Aujourd’hui, en tout cas, l’économie allemande lance des signaux encourageants de reprise : si le chômage augmente toujours, la croissance est repartie au deuxième trimestre (+ 0,3 % du PIB), les dépenses de consommation des ménages ont progressé, les exportations se redressent et les milieux financiers allemands retrouvent le moral. Pour l’opinion publique, un an après le début de l’ouragan, Angela Merkel a montré qu’elle avait des  » nerfs « . Et, aussi, qu’elle pouvait travailler étroitement avec son ministre des Finances, social-démocrate, Peer Steinbrück. Car cette femme originaire d’Allemagne de l’Est, de par sa biographie et son tempérament, semble avoir toutes les qualités requises pour gérer une  » grande coalition « , cette cohabitation à l’allemande. Tous ses ministres vous le diront – et notamment les femmes, qui n’ont rien oublié des brutalités verbales de Gerhard Schröder : depuis 2005, à la table du conseil, chaque mercredi à Berlin, on écoute, on discute, on se parle avec courtoisie et l’on se donne du temps avant de décider. Ce qui a ses limites.  » Ils ont bu du thé durant quatre ans et se sont congratulés pour leurs anniversaires, ironise Der Spiegel. Ce gouvernement a géré le pays mais il n’a lancé aucun grand projet.  »

De fait, à l’image d’une constellation politique ne donnant pas un espace suffisant à l’opposition, le bilan de ces quatre années porte le sceau du consensus forcé : après avoir rapidement augmenté la TVA de 3 points et fixé l’âge du départ à la retraite à 67 ans, l’équipe Merkel a paru s’enliser dans ce qui devait être le grand dossier de la législature, la réforme du système de santé. Seule la sémillante et médiatique ministre de la Famille, Ursula von der Leyen, a apporté quelques couleurs au tableau d’ensemble : son  » salaire parental « , mis en place en janvier 2007 et permettant aux femmes ou aux hommes de s’arrêter de travailler durant au moins un an pour s’occuper de leur progéniture (tout en touchant 67 % de leur salaire net) connaît un certain succès. Cette loi a par ailleurs permis de moderniser l’image du parti conservateur en occupant un terrain, la politique familiale, habituellement dévolu aux sociaux-démocrates du SPD.

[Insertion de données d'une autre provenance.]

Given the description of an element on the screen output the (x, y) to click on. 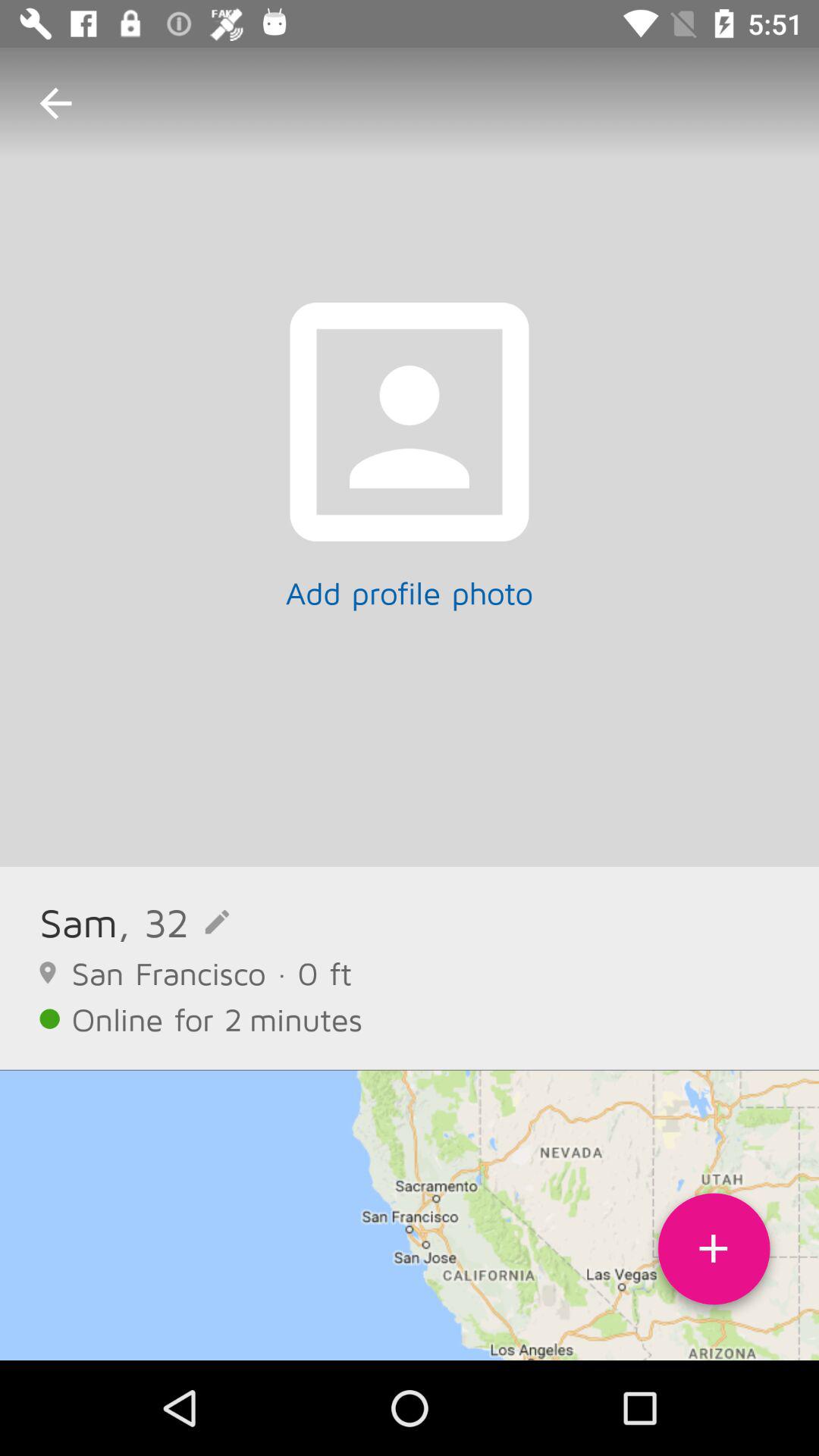
jump to sam item (78, 921)
Given the description of an element on the screen output the (x, y) to click on. 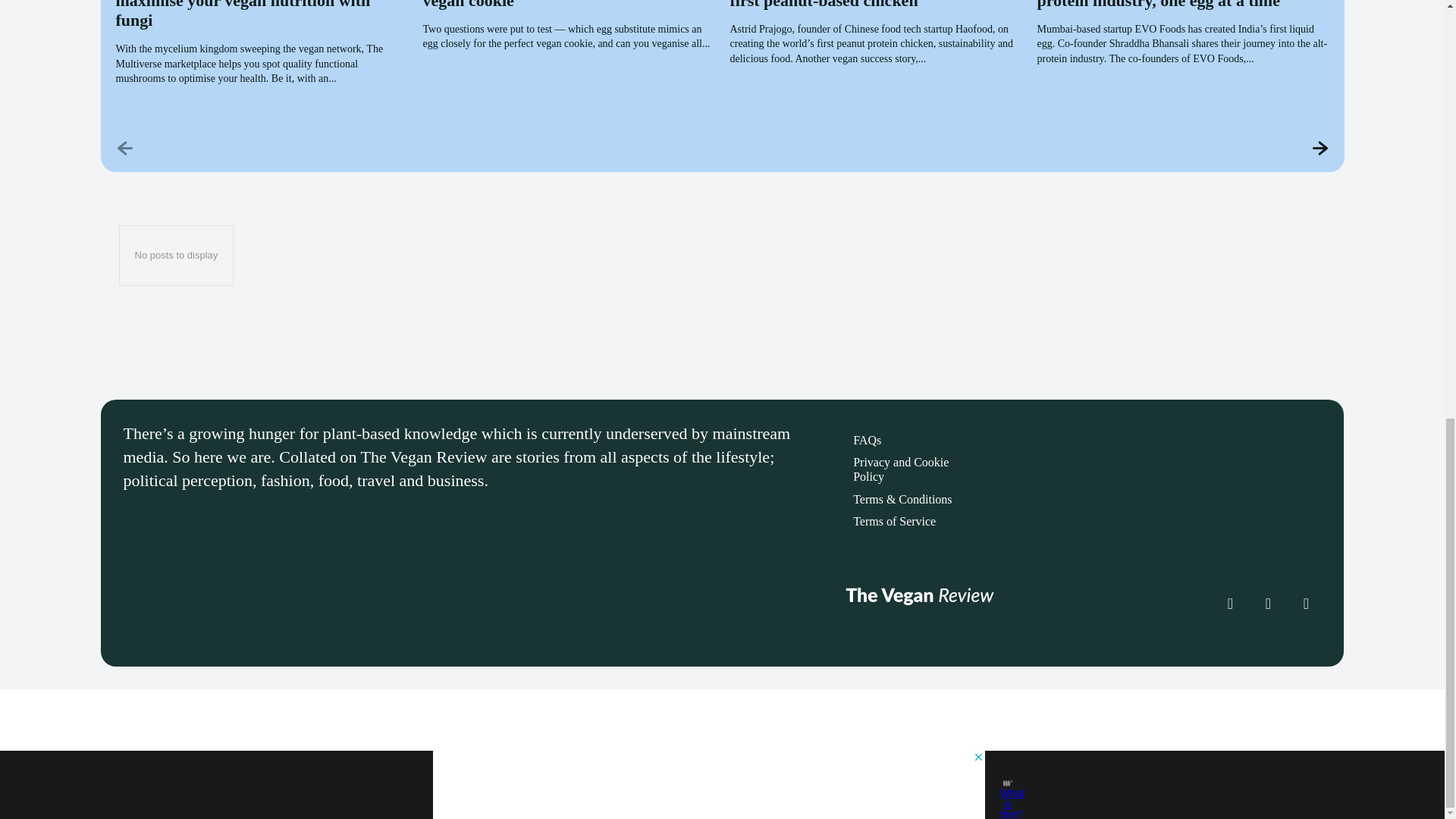
Testing 7 egg substitutes for the perfect vegan cookie (562, 4)
Testing 7 egg substitutes for the perfect vegan cookie (562, 4)
Given the description of an element on the screen output the (x, y) to click on. 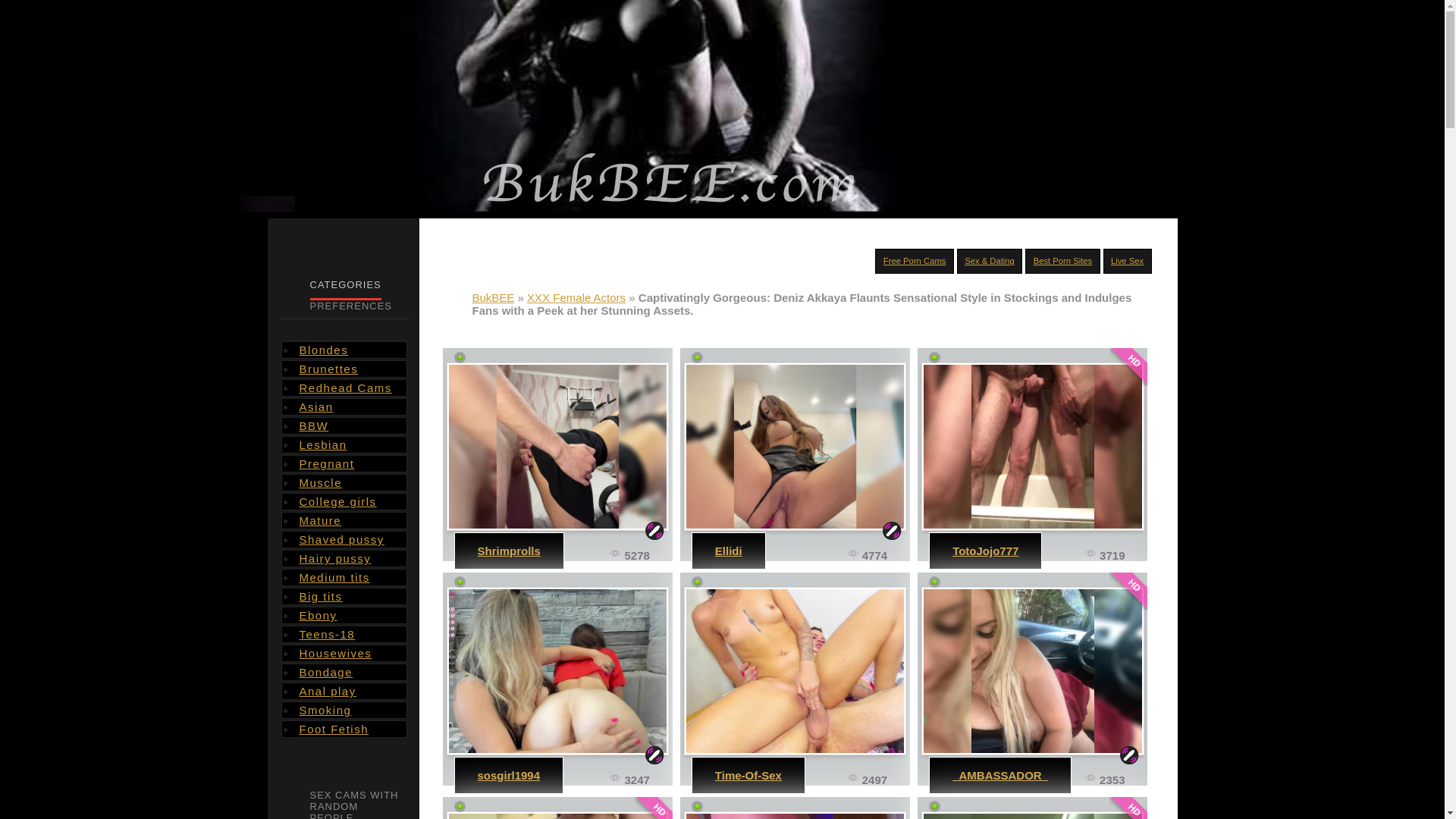
Free Porn Cams (914, 260)
Live Sex (1126, 260)
TotoJojo777 (984, 550)
Time-Of-Sex (747, 775)
sosgirl1994 (556, 671)
Ellidi (728, 550)
BukBEE (492, 297)
Shrimprolls (508, 550)
DanikaDillan (794, 815)
Best Porn Sites (1063, 260)
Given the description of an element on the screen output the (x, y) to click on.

C’est bien là le problème du parti socialiste allemand : ayant passé quatre ans dans le rôle du  » partenaire junior  » au sein du gouvernement, il peine à affirmer son identité. Coincé entre Die Linke, le mouvement de la gauche radicale coprésidé par Oskar Lafontaine, et les démocrates-chrétiens de la CDU, le parti de la chancelière, désormais installé au centre de l’échiquier politique, le SPD ne parvient pas à mobiliser. Son candidat, Frank-Walter Steinmeier, apparaît sympathique et compétent. Mais, à la différence de Gerhard Schröder, dont il fut le bras droit, l’actuel ministre des Affaires étrangères ne  » sent pas l’écurie « . Jamais élu au Bundestag et sans expérience du terrain, il lui manque le charisme de son mentor :  » Il parle comme Schröder, il fait du Schröder mais ce n’est pas Schröder, reconnaît un militant SPD. Et il a un vrai problème : Angela Merkel. « 

Le 27 septembre à 18 heures, à l’issue d’une campagne électorale souvent ennuyeuse, l’actuelle chancelière a donc toutes les chances d’être confirmée à son poste. Elle dit espérer former une coalition avec les libéraux du FDP (voir Le Vif/L’Express du 17 septembre), option que les sondages lui accordent encore. Dans ce cas de figure, elle devra sans doute laisser de côté ses méthodes consensuelles de management pour imposer une politique plus conservatrice. Mais il est bien possible aussi que le vote des Allemands lui donne de nouveau la direction d’une grande coalition, pour quatre ans. Angela Merkel affirme ne pas le souhaiter. C’est pourtant ce qu’elle a fait de mieux jusqu’à présent.

(1) In So regiert die Kanzlerin (Ainsi gouverne la chancelière), par Margaret Heckel, Piper Verlag, 2009.